Per-Feature Accuracy of Liver Imaging Reporting and Data System Locoregional Treatment Response Algorithm: A Systematic Review and Meta-Analysis

Cancers (Basel). 2021 Sep 2;13(17):4432. doi: 10.3390/cancers13174432.

Abstract

We aimed to investigate the accuracy of each imaging feature of LI-RADS treatment response (LR-TR) viable category for diagnosing tumor viability of locoregional therapy (LRT)-treated HCC. Studies evaluating the per feature accuracy of the LR-TR viable category on dynamic contrast-enhanced CT or MRI were identified in databases. A bivariate random-effects model was used to calculate the pooled sensitivity, specificity, and diagnostic odds ratio (DOR) of LR-TR viable features. Ten studies assessing the accuracies of LR-TR viable features (1153 treated observations in 971 patients) were included.
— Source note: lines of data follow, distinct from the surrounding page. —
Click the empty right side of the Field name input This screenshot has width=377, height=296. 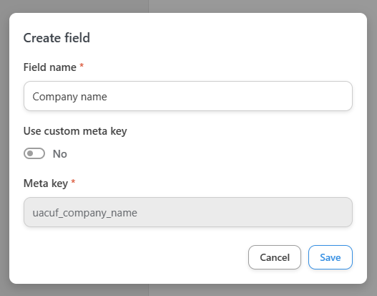[x=265, y=96]
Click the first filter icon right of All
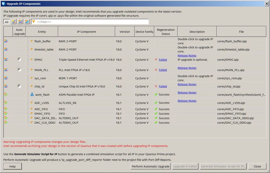270x173 pixels. point(13,22)
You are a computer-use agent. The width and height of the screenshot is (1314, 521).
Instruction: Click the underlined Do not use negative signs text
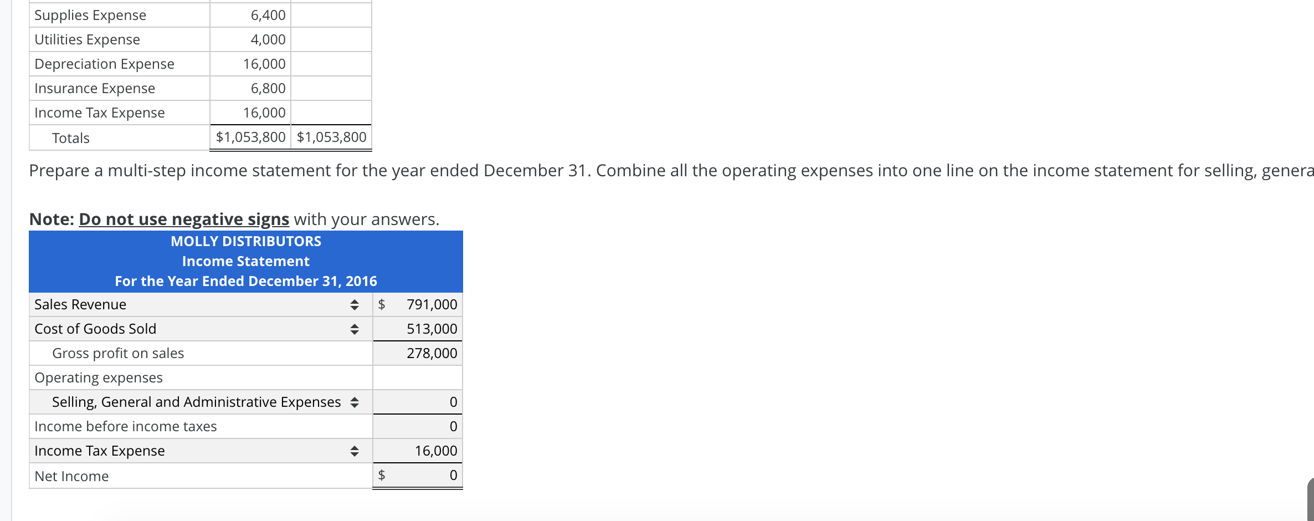click(184, 219)
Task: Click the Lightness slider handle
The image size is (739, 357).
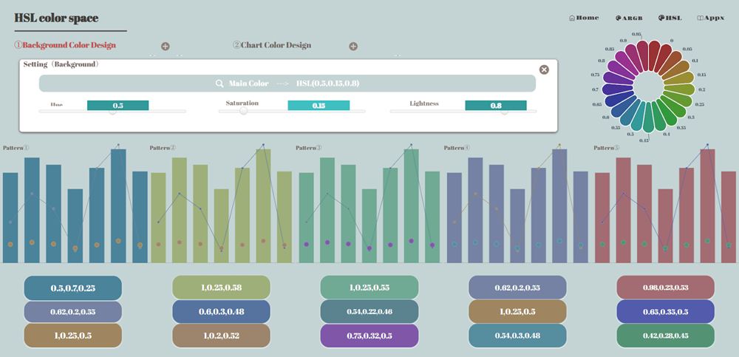Action: click(505, 112)
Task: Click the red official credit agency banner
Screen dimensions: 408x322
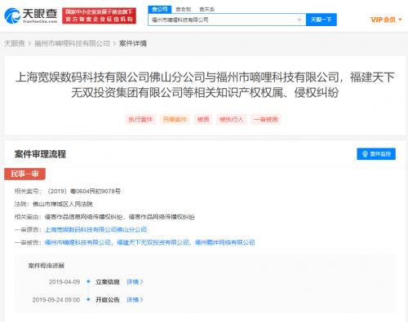Action: pos(99,15)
The pooled sensitivities and specificities for diagnosing viable HCC were 81% (95% confidence interval [CI], 63-92%) and 95% (95% CI, 88-98%) for nodular, mass-like, or irregular thick tissue (NMLIT) with arterial phase hyperenhancement (APHE), 55% (95% CI, 34-75%) and 96% (95% CI, 94-98%) for NMLIT with washout appearance, and 21% (95% CI, 6-53%) and 98% (95% CI, 92-100%) for NMLIT with enhancement similar to pretreatment, respectively. Of these features, APHE showed the highest pooled DOR (81 [95% CI, 25-261]), followed by washout appearance (32 [95% CI, 13-82]) and enhancement similar to pretreatment (14 [95% CI, 5-39]). In conclusion, APHE provided the highest sensitivity and DOR for diagnosing viable HCC following LRT, while enhancement similar to pretreatment showed suboptimal performance.

Keywords: Liver Imaging Reporting and Data Systems (LI-RADS); hepatocellular carcinoma; liver neoplasms; meta-analysis; systematic review; treatment outcome.